Петерс сдержал свое слово. Днем я получил конкретное доказательство освобождения Муры в виде корзины с одеждой, книгами, табаком и даже такими предметами роскоши, как кофе и ветчина. Было также от нее длинное письмо. Конечно, в нем не было никаких новостей, но оно пришло запечатанным. Его не могли прочесть пытливые глаза моих стражей. Петерс сам запечатал его официальной печатью ЧК с припиской, подписанной его решительным почерком: «Прошу передать это письмо запечатанным. Я его прочел. Петерс». Этот странный человек, которому я внушал почему-то интерес, решил доказать мне, что большевики в мелочах могут быть такими же рыцарями, как и буржуа.

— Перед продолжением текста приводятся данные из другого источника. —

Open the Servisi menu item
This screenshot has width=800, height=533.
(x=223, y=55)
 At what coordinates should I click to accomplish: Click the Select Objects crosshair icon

Одежда и пища, но особенно одежда, были истинным благодеянием. Я не снимал костюма, не умывался и не брился вот уже шесть дней. Тревога моя длилась еще две недели. Как раз накануне Крыленко, общественный обвинитель, выступал на митинге и под громкие возгласы одобрения объявил, что будет вести дело о союзных заговорщиках и что преступник Локкарт не избегнет должного наказания. Однако с этих пор моя тюремная жизнь стала довольно спокойной. Конечно, время тянулось убийственно долго. Все же постепенно я завел порядок, который заставил проходить день быстрее. Как только я был одет, я начинал раскладывать китайскии пасьянс. (С одеждой и книгами Мypa прислал а колоду карт.) Я как бы ставил ставку на себя самого. С кельтским суеверием я говорил себе, если пасьянс не сойдется, день кончится несчастьем. С нездоровым волнением я сражался за свою жизнь в карты. К счастью, для спокойствия моего рассудка никогда не случалось, чтобы пасьянс не сходился. Однако бывали дни, когда я выходил победителем только к вечеру.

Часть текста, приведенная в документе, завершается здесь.